Read that top to bottom and you have the discipline the shared mutable state demands. A wrong nonce is a rejection (the world does not move). An unaffordable value is a rejection. A valid transaction that reverts is included — its nonce is spent, its other effects undone. Three outcomes, one deterministic rule, and every node walks them identically.

Under the hood — why a reverting transaction still costs the sender

Section titled “Under the hood — why a reverting transaction still costs the sender”

It is tempting to think a failed transaction should be as if it never happened. It is not, and the reason is the nonce. If a reverting transaction released its nonce, an attacker could resubmit it forever and clog the chain for free, or a transaction that “failed” could be replayed later against a different state. So the transition takes a snapshot, bumps the nonce before executing, and — on a revert — rolls the world back to the snapshot but re-applies the nonce bump. The state changes vanish; the nonce advance survives. That asymmetry is not a quirk; it is the thing that makes the ordered, one-shot-per-nonce guarantee hold even when contracts throw. (In real Ethereum this is also where gas gets spent regardless of success — the topic of the gas part.)

Three pictures, top to bottom, are the entire part:

address ──▶ [ nonce | balance | storageRoot | codeHash ] ← the RECORD
{ addr₁ → account, addr₂ → account, … } ──hash──▶ state_root
← the MAP + ROOT
stateₙ ──apply(tx)──▶ stateₙ₊₁ ← the TRANSITION

A record, a map of records committed to by a single root, and a deterministic rule for advancing the map. Get those three right and every stranger — starting from the same state and replaying the same ordered transactions — computes the identical next state and the identical next root. That is agreement, and it is the foundation the rest of the book is built on.

The book’s question has a second clause: what does it cost to run one? This part answered the first clause and, in doing so, ran up three bills that the account model’s expressiveness demands. Name them now, because the later parts are where they come due.
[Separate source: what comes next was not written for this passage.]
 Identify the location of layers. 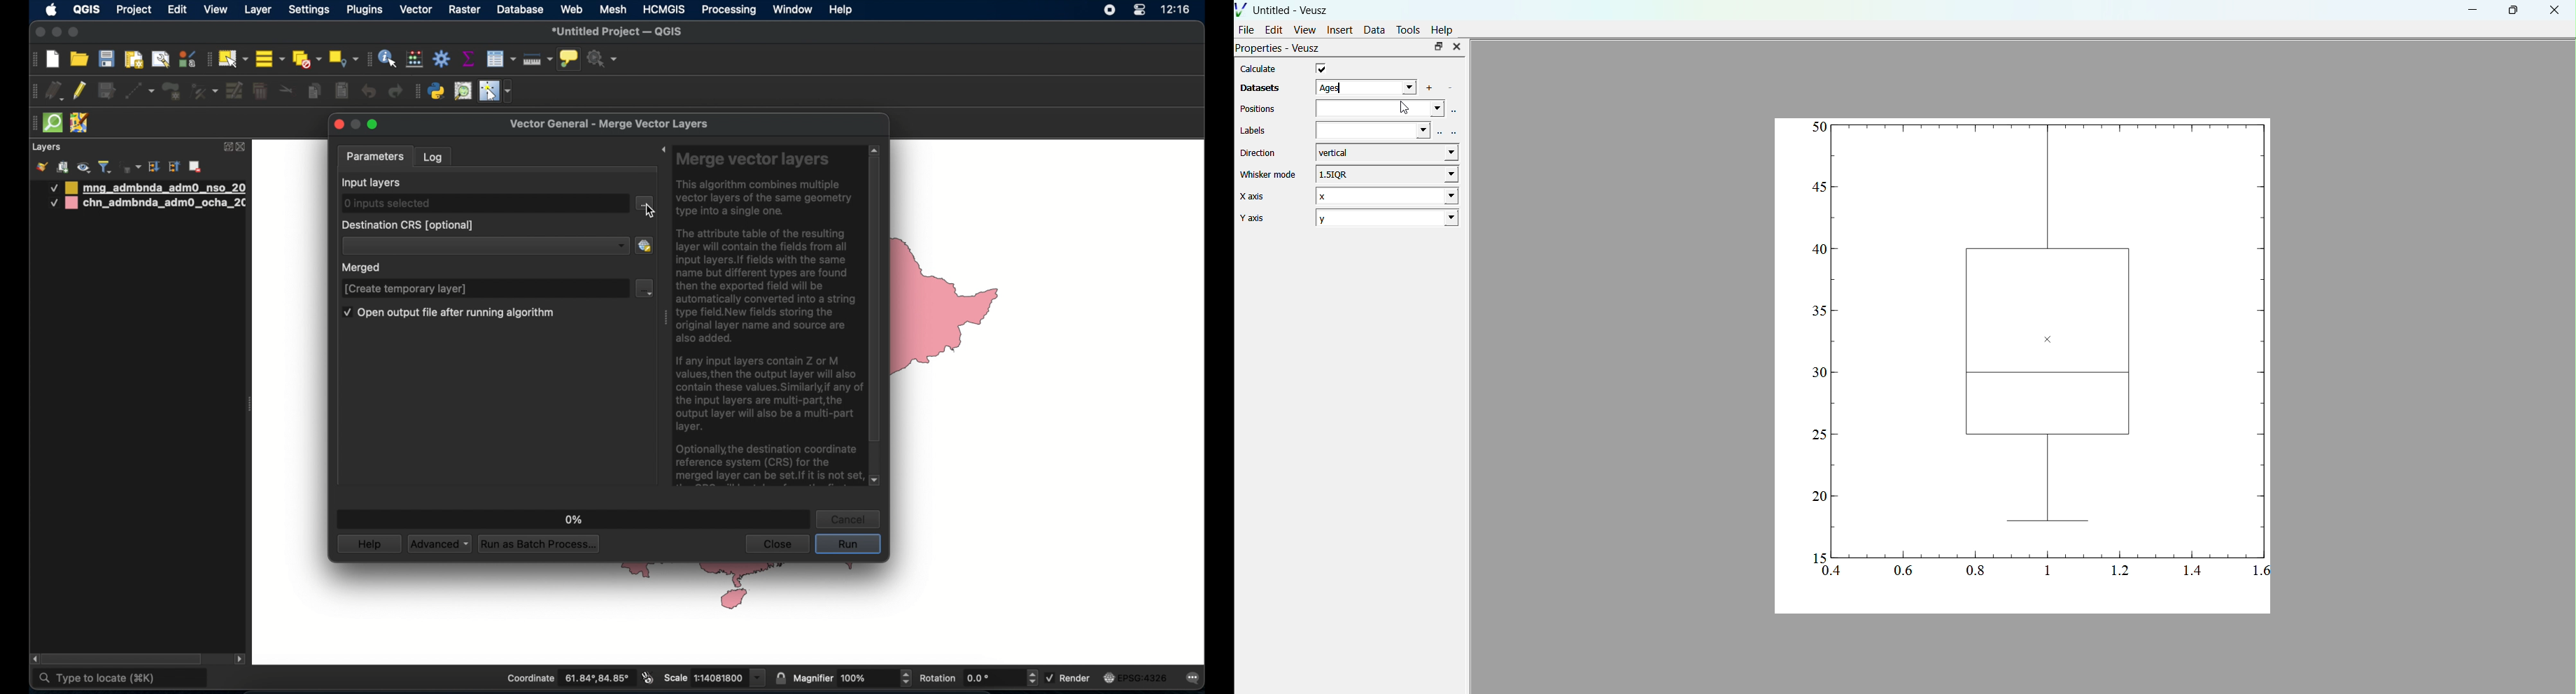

  • Mandatory ordering. Because balances are shared mutable rows edited in place, transactions from one account must run in a fixed sequence, policed by the nonce. Bitcoin’s independent coins could, in principle, be validated in any order; Ethereum’s account edits cannot. Expressiveness is paid for in lost parallelism — the trade Two Ledgers drew out first.
  • Ever-growing state. A UTXO is spent and forgotten; an account row, once created, tends to persist forever, and contract storage only accumulates. Every node must hold the entire, growing map to compute the root. That relentless growth is a first-order cost of a state that remembers — and the pressure behind statelessness and state-expiry research on the roadmap.
  • A linkable identity. A stable address → account mapping is what makes programmability possible, but it also means every action an account takes is threaded onto one persistent, publicly linkable identity — the privacy cost of a map, where Bitcoin’s fresh-coins-per-spend model offered a weak default of unlinkability.

Those three costs — ordering, growth, and identity — are the price of the world computer, paid in exchange for programmability. The EVM part shows what runs inside a transition; the gas part shows how each of these costs is metered and charged, turning “state is not free” from a slogan into a number attached to every operation. This part gave both of them their subject: a state worth computing on, and a rule worth pricing.